8. A flexibility resource scheduling device for a power system, characterized in that Including: A first probability density function generation module, a second probability density function generation module, a dispatch volume generation module, and a flexibility resource dispatch module; The first probability density function generation module is configured to correct the error of the current wind power output according to the wind power output error probability density function, and generate a first output probability density function for quantifying the uncertainty distribution of the current wind power output; correct the error of the current photovoltaic output according to the photovoltaic output error probability density function, and generate a second output probability density function for quantifying the uncertainty distribution of the current photovoltaic output; correct the error of the current electricity load according to the electricity load error probability density function, and generate a load probability density function for quantifying the uncertainty distribution of the electricity load; The second probability density function generation module is configured to generate a net load probability density function for quantifying the uncertainty distribution of the net load according to the first output probability density function, the second output probability density function, and the load probability density function; The dispatch volume generation module is configured to generate a first dispatch volume for responding to the upward flexibility demand of the power system and a second dispatch volume for responding to the downward flexibility demand of the power system according to the current wind power output, the current photovoltaic output, the current electricity load, and the net load probability density function; The flexibility resource dispatch module is configured to dispatch the flexibility resources of the power system according to the first dispatch volume when responding to the upward flexibility demand of the power system; or dispatch the flexibility resources of the power system according to the second dispatch volume when responding to the downward flexibility demand of the power system.

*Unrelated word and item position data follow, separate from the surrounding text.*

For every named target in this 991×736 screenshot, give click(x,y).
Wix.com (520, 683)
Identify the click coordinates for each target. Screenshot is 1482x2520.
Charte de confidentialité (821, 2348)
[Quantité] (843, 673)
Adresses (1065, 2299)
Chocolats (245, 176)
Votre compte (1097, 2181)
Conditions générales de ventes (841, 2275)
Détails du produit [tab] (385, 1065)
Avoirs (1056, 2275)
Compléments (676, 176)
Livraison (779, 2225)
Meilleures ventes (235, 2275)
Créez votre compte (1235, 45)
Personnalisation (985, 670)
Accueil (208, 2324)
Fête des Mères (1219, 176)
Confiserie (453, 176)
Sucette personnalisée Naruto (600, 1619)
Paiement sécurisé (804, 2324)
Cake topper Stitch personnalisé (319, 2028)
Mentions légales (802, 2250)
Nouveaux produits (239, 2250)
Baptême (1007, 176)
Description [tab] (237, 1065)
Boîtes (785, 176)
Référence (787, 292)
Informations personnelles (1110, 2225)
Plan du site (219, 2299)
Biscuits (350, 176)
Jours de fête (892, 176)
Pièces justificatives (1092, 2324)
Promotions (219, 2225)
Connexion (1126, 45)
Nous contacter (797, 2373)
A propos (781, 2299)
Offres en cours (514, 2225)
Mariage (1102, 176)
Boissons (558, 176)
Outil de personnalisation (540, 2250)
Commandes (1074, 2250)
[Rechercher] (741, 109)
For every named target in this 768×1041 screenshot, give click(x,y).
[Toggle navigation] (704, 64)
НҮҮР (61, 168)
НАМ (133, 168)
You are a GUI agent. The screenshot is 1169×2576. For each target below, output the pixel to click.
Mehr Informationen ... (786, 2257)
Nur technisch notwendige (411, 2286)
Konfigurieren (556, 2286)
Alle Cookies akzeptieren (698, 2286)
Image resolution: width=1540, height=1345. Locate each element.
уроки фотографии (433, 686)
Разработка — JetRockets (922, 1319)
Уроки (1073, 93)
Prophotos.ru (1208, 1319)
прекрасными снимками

9. A terminal device, characterized in that, It includes a processor, a memory, and a computer program stored in the memory and configured to be executed by the processor. When the processor executes the computer program, it implements a flexibility resource dispatch method for a power system as described in any one of claims 1 to 7.

10. A storage medium, characterized in that, The storage medium includes a stored computer program, wherein when the computer program runs, it controls the device where the storage medium is located to execute a flexibility resource dispatch method for a power system as described in any one of claims 1 to 7.